Мы опоздали только на один час. Мысль о дальнейшем преследовании была чистым безумием. Пока мы добрались бы до Мазатлана, мексиканцы могли уехать на целые тысячи миль вглубь Мексики. Никогда я не был свидетелем такого отчаяния, какое проявил в этот момент Гайнен. Казалось, что все шансы настичь мексиканцев, поступивших так бесчеловечно с ним, были на нашей стороне, и эта надежда поддерживала его. Когда мы были совсем у цели, новое несчастье обрушилось на него.
— Было бы безумием преследовать их дальше, — сказал он, — я знал, что догнать их было бы большой милостью судьбы по отношению ко мне. Она зло подшутила надо мной, заставив испытать наибольшее разочарование в надеждах, какое я когда-либо испытал в жизни. Я был безумцем, рассчитывая на успех.
Я старался отвлечь его от этих мыслей, но он, казалось, ничего не слышал.
Внезапно Гайнен вышел из задумчивости и воскликнул:
— Нет! Я буду бороться с судьбою до тех пор, пока Бог не призовет меня к себе. Все проклятия судьбы не заставят меня уступить! Все могущество ада не покорит меня!
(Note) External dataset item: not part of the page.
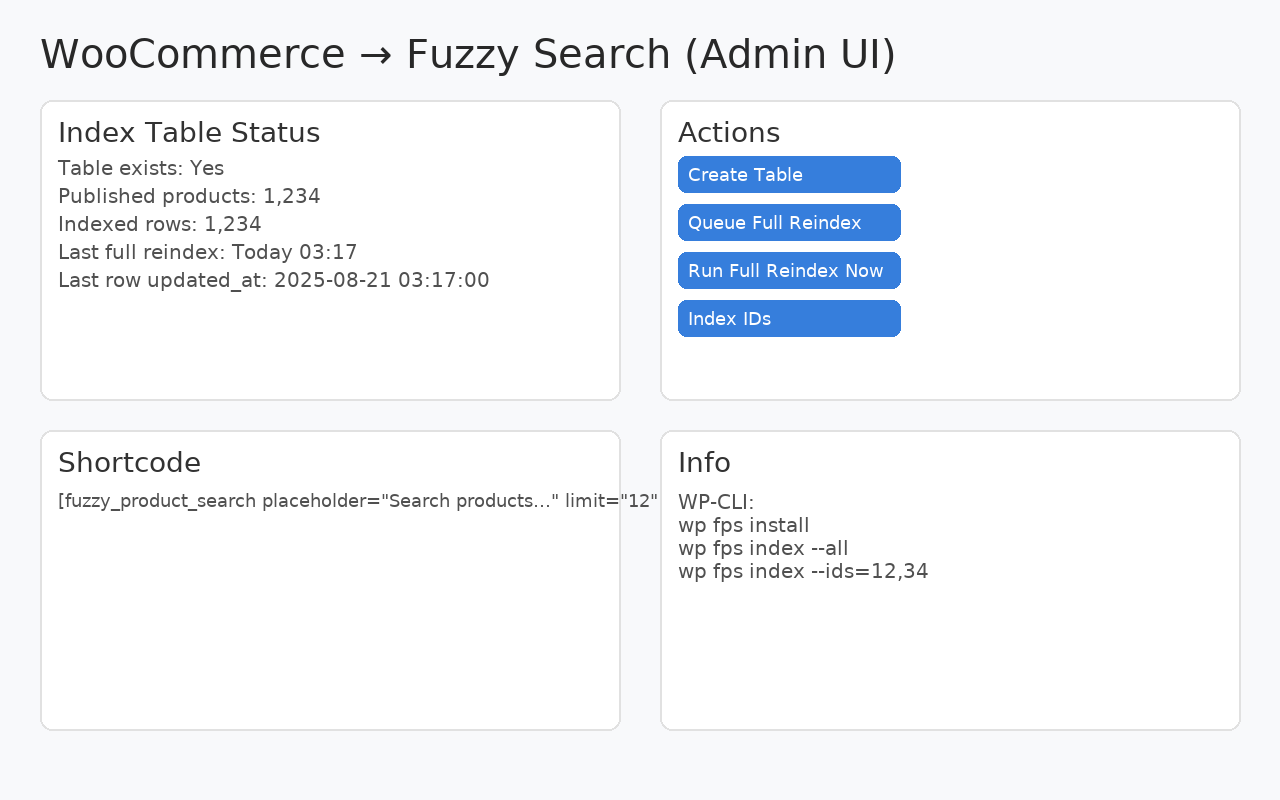Image resolution: width=1280 pixels, height=800 pixels.
Task: Click the Actions panel heading
Action: (729, 133)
Я буду жить и бороться со всем этим!
Его дух, после долгого угнетенного состояния, восторжествовал, и теперь, казалось, он снова готов вступить в борьбу с судьбою.
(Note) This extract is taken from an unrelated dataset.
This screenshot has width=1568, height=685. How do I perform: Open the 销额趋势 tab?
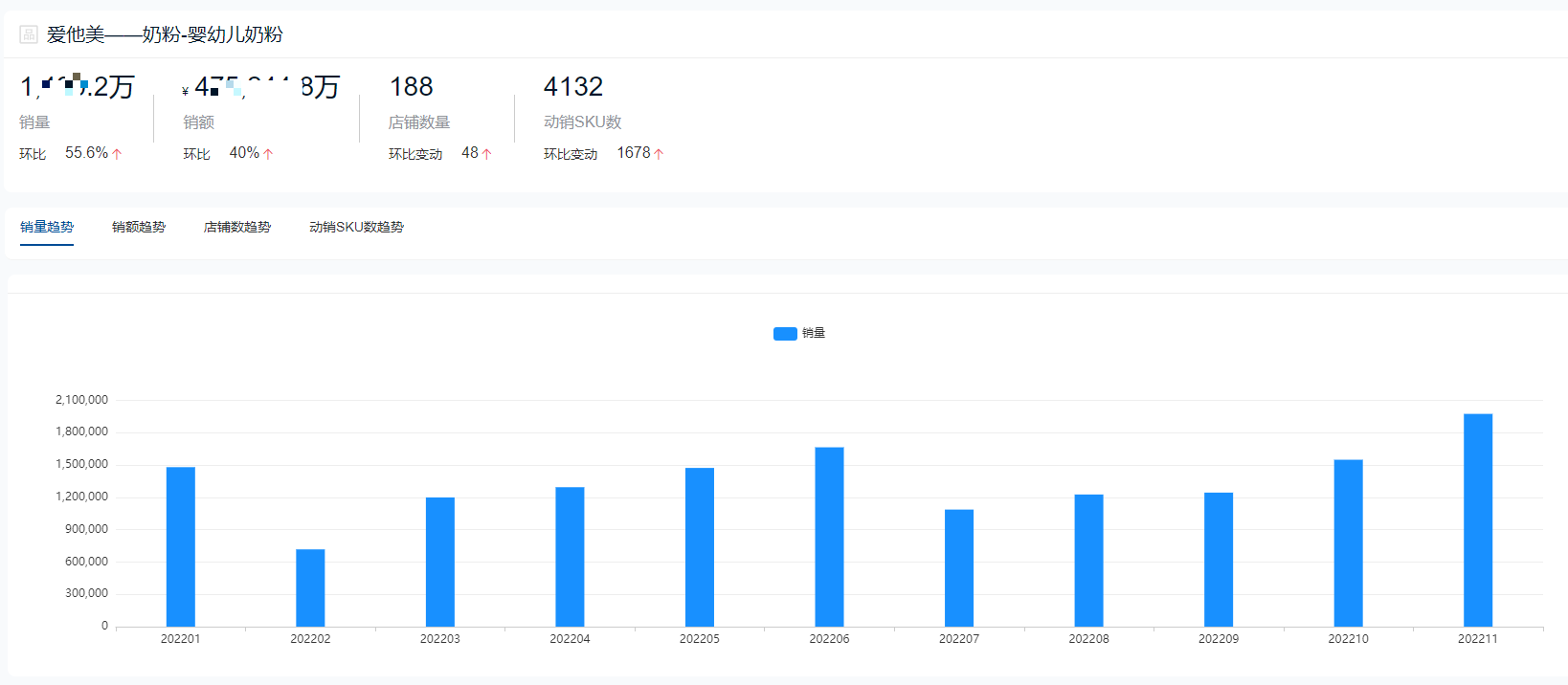click(139, 227)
Прибыв на реку Станиславу, я навестил Сторми. Гайнен был все время со мной. А затем я и Гайнен отправились в город, где он получил письмо с родины. Мы зашли в таверну, и Гайнен начал читать его.
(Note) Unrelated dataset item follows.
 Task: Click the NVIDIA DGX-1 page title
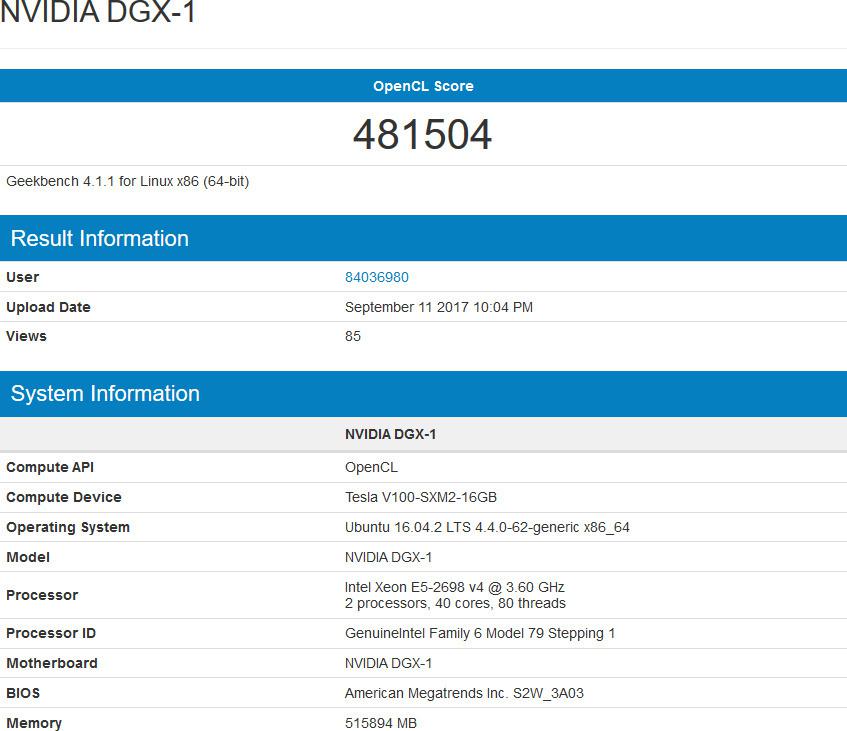[98, 14]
Во время чтения им овладело странное беспокойство.
— Вы были моим товарищем, — сказал он, быстро повернувшись ко мне. — Я вам рассказывал кое-что из истории своей, жизни. Прочитайте это письмо и вы узнаете больше. Это письмо от Аманды Мильн.
Я взял письмо и прочитал следующее: «Я поняла, какой вы честный и мужественный человек! Из-за меня с вами поступили несправедливо. У меня не хватило смелости рассказать правду о том, как к вам попал кошелек, который я вам подарила. Ричард! Я люблю вас и любила, когда еще была ребенком».
Гайнен с волнением мял письмо между пальцами, не в состоянии больше читать. Я видел, как он внезапно поднял свои руки к тому месту, где были уши и с глубоким волнением прошептал: «Слишком поздно! Слишком поздно!»
В следующий момент послышалось подозрительное щелканье, и затем грянул выстрел. Я бросился вперед, повторяя невольно слова товарища: «Слишком поздно!» Передо мною лежал бездыханный труп.
Мы со Сторми похоронили тело несчастного товарища, положив в могилу шелковый кошелек и письмо Аманды.
Глава XII
АВТОБИОГРАФИЯ СТОРМИ
Сторми играл слишком большую роль в моей жизни. Во время наших прогулок в свободное от работы время он рассказал мне о себе.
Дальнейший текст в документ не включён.